Viena, 1882 — Stamford, Connecticut, EUA, 1972

 

Tradutora, escritora, feminista, ativista social, precursora do culto a Stefan Zweig

 

Nascida Friderike Burger, uma das primeiras mulheres a graduar-se na Universidade de Viena, descendia de duas famílias judaicas não-observantes: os Burgers e Feigls (a mãe, Theresia, aparentemente não era judia).

 

Os irmãos (cinco homens e uma mulher, Leopoldine, Poldi), todos com formação superior, foram educados longe de igrejas ou templos e assim mantiveram-se. Exceto Friderike que aos 23 anos e convertida ao catolicismo, ganhou o nome do meio, Maria (como era hábito no império austríaco), e também uma intensa devoção religiosa da qual nunca se separou. (v. verbetes Siegfried/Ferdinand Burger; Alix Störk/Suse Höller).

 

Casou-se a primeira vez com Felix von Wintermitz (1877-1951), seu ex-colega do secundário, também judeu, convertido ao catolicismo quatro anos antes e cujo sonho era seguir a carreira diplomática protegido pelo pai, Jakob, alto funcionário do Ministério do  Exterior. Contentou-se com um cargo menor no Ministério das Finanças.

--- OBJETIVO ---
No trecho apresentado, que nome do meio Friderike recebeu ao converter-se ao catolicismo?

--- DADOS EXTRAÍDOS ---
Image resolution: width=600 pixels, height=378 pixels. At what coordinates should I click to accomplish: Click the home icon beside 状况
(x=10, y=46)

...

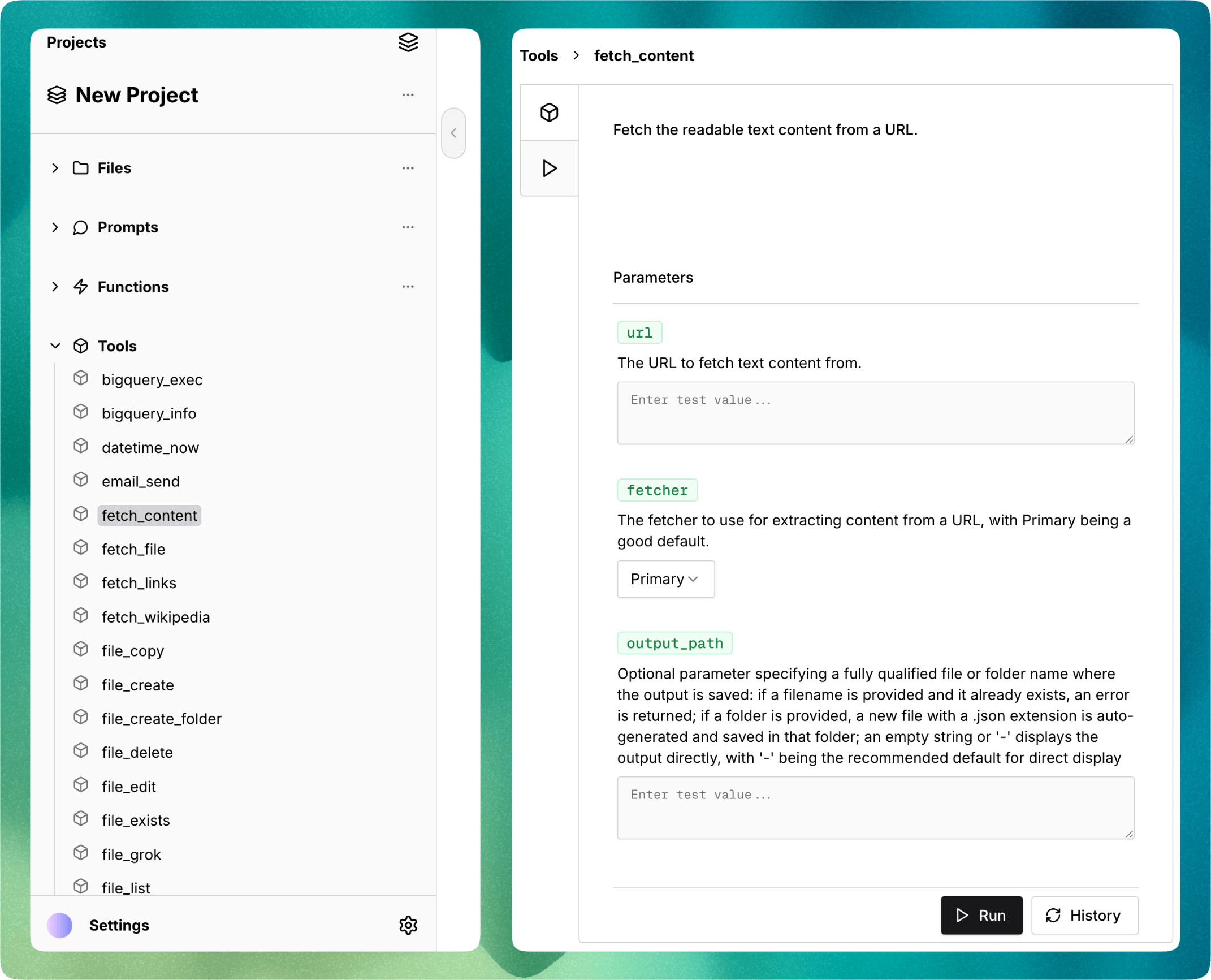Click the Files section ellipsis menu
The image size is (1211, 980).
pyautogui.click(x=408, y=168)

==

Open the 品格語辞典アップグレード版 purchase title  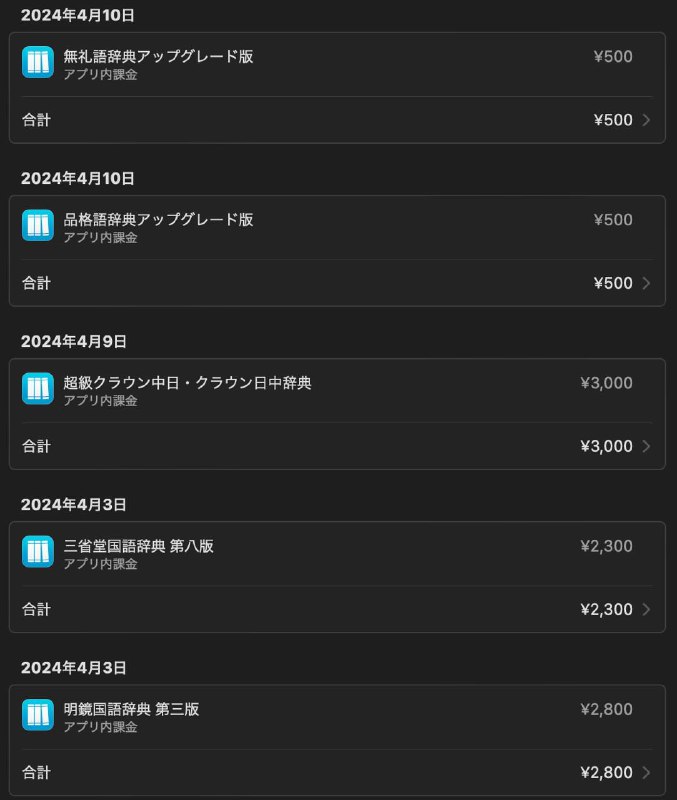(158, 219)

--- SOLUÇÃO COMPLETA ---
Maria.